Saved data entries
== Segment start ==

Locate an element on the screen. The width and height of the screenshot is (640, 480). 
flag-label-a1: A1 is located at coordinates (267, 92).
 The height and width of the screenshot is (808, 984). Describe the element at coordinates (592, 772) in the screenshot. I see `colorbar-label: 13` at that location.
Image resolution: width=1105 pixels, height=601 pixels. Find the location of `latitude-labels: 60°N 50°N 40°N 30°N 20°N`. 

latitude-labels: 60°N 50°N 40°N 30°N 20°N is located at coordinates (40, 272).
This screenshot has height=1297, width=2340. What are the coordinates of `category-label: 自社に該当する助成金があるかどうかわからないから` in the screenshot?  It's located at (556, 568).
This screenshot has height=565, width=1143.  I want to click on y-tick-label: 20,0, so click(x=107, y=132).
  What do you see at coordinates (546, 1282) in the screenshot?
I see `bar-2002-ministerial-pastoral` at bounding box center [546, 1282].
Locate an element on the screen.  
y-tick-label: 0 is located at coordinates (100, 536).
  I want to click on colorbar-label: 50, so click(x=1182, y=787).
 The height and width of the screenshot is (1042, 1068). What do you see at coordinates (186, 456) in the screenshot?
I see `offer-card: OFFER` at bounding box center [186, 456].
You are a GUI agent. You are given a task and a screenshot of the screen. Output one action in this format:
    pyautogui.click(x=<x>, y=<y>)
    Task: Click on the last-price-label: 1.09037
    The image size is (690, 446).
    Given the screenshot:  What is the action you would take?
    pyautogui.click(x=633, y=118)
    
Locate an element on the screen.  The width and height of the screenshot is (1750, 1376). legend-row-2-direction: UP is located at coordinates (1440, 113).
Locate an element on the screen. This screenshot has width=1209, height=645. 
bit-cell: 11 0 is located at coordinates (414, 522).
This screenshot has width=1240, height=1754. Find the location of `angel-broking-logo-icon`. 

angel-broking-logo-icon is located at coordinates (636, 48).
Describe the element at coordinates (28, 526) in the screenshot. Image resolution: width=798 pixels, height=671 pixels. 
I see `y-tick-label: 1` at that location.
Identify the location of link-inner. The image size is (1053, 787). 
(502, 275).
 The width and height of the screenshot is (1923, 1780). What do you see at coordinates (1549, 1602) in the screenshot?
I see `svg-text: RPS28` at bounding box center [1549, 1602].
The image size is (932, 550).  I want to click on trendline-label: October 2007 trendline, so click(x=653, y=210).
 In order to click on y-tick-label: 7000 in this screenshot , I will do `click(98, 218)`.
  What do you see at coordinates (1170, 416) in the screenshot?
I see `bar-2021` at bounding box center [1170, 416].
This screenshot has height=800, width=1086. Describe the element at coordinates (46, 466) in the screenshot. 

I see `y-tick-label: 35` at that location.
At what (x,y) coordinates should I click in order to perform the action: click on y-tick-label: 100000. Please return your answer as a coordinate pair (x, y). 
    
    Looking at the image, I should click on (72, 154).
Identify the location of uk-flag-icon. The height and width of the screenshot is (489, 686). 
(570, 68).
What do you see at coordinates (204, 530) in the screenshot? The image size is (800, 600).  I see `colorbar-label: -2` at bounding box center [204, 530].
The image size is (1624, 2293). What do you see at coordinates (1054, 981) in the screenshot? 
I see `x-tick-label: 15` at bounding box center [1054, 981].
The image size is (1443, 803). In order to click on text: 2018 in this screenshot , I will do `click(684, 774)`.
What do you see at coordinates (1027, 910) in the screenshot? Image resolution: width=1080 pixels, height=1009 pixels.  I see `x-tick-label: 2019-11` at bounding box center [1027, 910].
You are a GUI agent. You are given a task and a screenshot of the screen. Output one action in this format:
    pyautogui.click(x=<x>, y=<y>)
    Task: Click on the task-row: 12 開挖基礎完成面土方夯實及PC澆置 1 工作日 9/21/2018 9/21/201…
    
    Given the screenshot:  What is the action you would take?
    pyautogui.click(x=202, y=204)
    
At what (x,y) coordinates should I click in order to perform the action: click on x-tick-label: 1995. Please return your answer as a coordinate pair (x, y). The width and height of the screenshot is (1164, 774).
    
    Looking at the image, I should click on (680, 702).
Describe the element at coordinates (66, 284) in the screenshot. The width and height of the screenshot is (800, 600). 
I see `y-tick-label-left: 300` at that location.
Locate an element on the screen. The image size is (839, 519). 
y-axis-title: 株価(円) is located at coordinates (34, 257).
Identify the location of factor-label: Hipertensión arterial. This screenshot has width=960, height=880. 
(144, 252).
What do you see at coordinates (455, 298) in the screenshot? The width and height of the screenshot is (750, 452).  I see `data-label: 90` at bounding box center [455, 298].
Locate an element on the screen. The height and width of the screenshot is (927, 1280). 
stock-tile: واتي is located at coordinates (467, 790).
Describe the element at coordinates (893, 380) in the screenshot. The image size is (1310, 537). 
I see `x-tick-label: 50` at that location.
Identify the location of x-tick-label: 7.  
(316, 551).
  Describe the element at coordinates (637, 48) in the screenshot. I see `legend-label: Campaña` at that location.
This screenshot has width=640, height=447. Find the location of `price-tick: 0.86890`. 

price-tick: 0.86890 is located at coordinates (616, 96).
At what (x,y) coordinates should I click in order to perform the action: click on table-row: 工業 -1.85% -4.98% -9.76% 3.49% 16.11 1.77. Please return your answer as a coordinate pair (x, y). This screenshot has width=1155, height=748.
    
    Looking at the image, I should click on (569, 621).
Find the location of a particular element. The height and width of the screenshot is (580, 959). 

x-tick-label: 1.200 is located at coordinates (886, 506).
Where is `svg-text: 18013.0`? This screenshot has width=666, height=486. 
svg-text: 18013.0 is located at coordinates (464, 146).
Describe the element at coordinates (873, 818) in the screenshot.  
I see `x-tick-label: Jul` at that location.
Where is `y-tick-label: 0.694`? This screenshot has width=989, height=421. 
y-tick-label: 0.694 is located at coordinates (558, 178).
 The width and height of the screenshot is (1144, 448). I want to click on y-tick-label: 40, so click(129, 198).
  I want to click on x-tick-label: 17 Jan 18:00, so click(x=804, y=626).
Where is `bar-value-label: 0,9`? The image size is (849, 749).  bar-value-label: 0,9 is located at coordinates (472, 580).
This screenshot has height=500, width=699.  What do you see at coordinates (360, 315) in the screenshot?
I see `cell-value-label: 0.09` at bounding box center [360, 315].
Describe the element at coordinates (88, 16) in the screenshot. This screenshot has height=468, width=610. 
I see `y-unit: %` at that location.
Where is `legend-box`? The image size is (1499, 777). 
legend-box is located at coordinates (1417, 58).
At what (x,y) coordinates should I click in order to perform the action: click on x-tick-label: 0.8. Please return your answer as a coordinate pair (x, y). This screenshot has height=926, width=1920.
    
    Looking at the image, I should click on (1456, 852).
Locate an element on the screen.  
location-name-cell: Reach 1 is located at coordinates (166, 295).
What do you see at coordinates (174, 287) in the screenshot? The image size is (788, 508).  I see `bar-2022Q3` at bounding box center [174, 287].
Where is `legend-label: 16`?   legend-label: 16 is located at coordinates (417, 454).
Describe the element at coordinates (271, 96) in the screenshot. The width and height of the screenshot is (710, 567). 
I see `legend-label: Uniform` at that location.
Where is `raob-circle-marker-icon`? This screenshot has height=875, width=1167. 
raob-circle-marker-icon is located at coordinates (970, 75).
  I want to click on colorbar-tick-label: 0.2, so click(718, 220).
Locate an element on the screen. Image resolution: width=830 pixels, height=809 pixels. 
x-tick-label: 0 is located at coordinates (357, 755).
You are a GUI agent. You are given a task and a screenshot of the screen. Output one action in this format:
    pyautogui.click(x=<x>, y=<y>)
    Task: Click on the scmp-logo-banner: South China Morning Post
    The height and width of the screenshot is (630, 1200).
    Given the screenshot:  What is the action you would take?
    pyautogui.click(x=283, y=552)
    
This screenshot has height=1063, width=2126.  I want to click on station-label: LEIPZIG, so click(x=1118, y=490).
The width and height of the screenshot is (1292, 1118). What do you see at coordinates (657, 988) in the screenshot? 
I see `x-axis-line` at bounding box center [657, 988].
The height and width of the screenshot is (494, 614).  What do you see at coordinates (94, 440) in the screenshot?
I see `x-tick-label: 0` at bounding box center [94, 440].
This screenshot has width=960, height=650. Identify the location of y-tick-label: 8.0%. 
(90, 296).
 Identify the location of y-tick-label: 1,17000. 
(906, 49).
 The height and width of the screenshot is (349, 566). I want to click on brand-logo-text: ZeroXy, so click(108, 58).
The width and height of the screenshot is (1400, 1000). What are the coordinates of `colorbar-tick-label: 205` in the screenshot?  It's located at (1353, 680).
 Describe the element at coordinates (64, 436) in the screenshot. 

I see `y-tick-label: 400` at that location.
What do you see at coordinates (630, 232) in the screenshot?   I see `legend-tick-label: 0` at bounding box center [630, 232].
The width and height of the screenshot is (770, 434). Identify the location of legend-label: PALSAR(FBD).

== Segment end ==

■ TO-DO ITEM ■
Edit the records from their start through the line containing "This screenshot has height=565, width=1143.", inclusive: replace "Find the location of" with "Give the position of", leave everything else unchanged, and give only those lines.

■ YOUR SOLUTION ■
Locate an element on the screen. The width and height of the screenshot is (640, 480). 
flag-label-a1: A1 is located at coordinates (267, 92).
 The height and width of the screenshot is (808, 984). Describe the element at coordinates (592, 772) in the screenshot. I see `colorbar-label: 13` at that location.
Image resolution: width=1105 pixels, height=601 pixels. Give the position of `latitude-labels: 60°N 50°N 40°N 30°N 20°N`. 

latitude-labels: 60°N 50°N 40°N 30°N 20°N is located at coordinates (40, 272).
This screenshot has height=1297, width=2340. What are the coordinates of `category-label: 自社に該当する助成金があるかどうかわからないから` in the screenshot?  It's located at (556, 568).
This screenshot has height=565, width=1143.  I want to click on y-tick-label: 20,0, so click(x=107, y=132).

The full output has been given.